Python BeautifulSoup extract text between element

ɥɔǝnq ɹǝƃloɥ picture ɥɔǝnq ɹǝƃloɥ · May 30, 2013 · Viewed 171.7k times · Source

I try to extract "THIS IS MY TEXT" from the following HTML:

<html>
<body>
<table>
   <td class="MYCLASS">
      <!-- a comment -->
      <a hef="xy">Text</a>
      <p>something</p>
      THIS IS MY TEXT
      <p>something else</p>
      </br>
   </td>
</table>
</body>
</html>

I tried it this way:

soup = BeautifulSoup(html)

for hit in soup.findAll(attrs={'class' : 'MYCLASS'}):
    print hit.text

But I get all the text between all nested Tags plus the comment.

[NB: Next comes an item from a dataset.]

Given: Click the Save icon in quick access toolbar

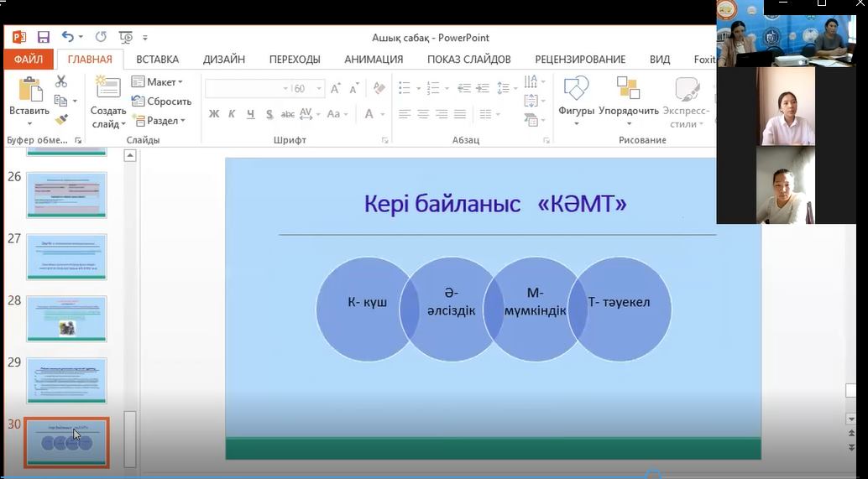Looking at the screenshot, I should click(44, 37).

Can anyone help me to just get "THIS IS MY TEXT" out of this?

Answer

kiriloff picture kiriloff · May 30, 2013

Learn more about how to navigate through the parse tree in BeautifulSoup. Parse tree has got tags and NavigableStrings (as THIS IS A TEXT). An example

from BeautifulSoup import BeautifulSoup 
doc = ['<html><head><title>Page title</title></head>',
       '<body><p id="firstpara" align="center">This is paragraph <b>one</b>.',
       '<p id="secondpara" align="blah">This is paragraph <b>two</b>.',
       '</html>']
soup = BeautifulSoup(''.join(doc))

print soup.prettify()
# <html>
#  <head>
#   <title>
#    Page title
#   </title>
#  </head>
#  <body>
#   <p id="firstpara" align="center">
#    This is paragraph
#    <b>
#     one
#    </b>
#    .
#   </p>
#   <p id="secondpara" align="blah">
#    This is paragraph
#    <b>
#     two
#    </b>
#    .
#   </p>
#  </body>
# </html>

To move down the parse tree you have contents and string.

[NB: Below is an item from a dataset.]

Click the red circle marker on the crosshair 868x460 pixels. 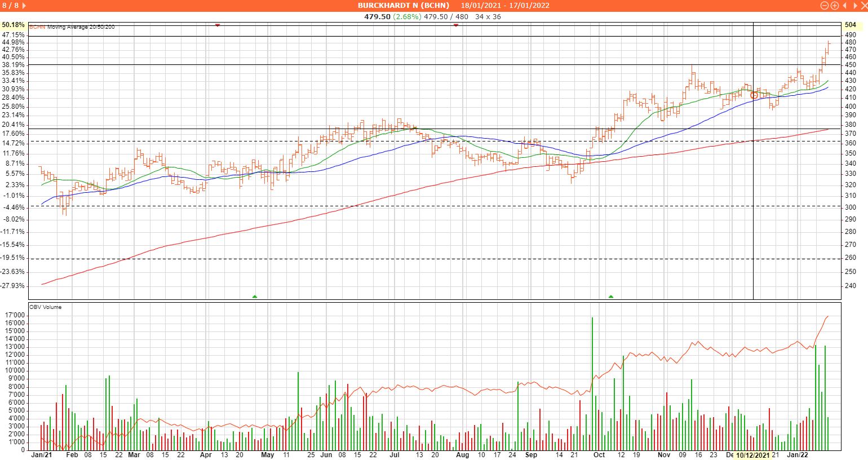tap(754, 95)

  • contents is an ordered list of the Tag and NavigableString objects contained within a page element

  • if a tag has only one child node, and that child node is a string, the child node is made available as tag.string, as well as tag.contents[0]

For the above, that is to say you can get

soup.b.string
# u'one'
soup.b.contents[0]
# u'one'

For several children nodes, you can have for instance

pTag = soup.p
pTag.contents
# [u'This is paragraph ', <b>one</b>, u'.']

so here you may play with contents and get contents at the index you want.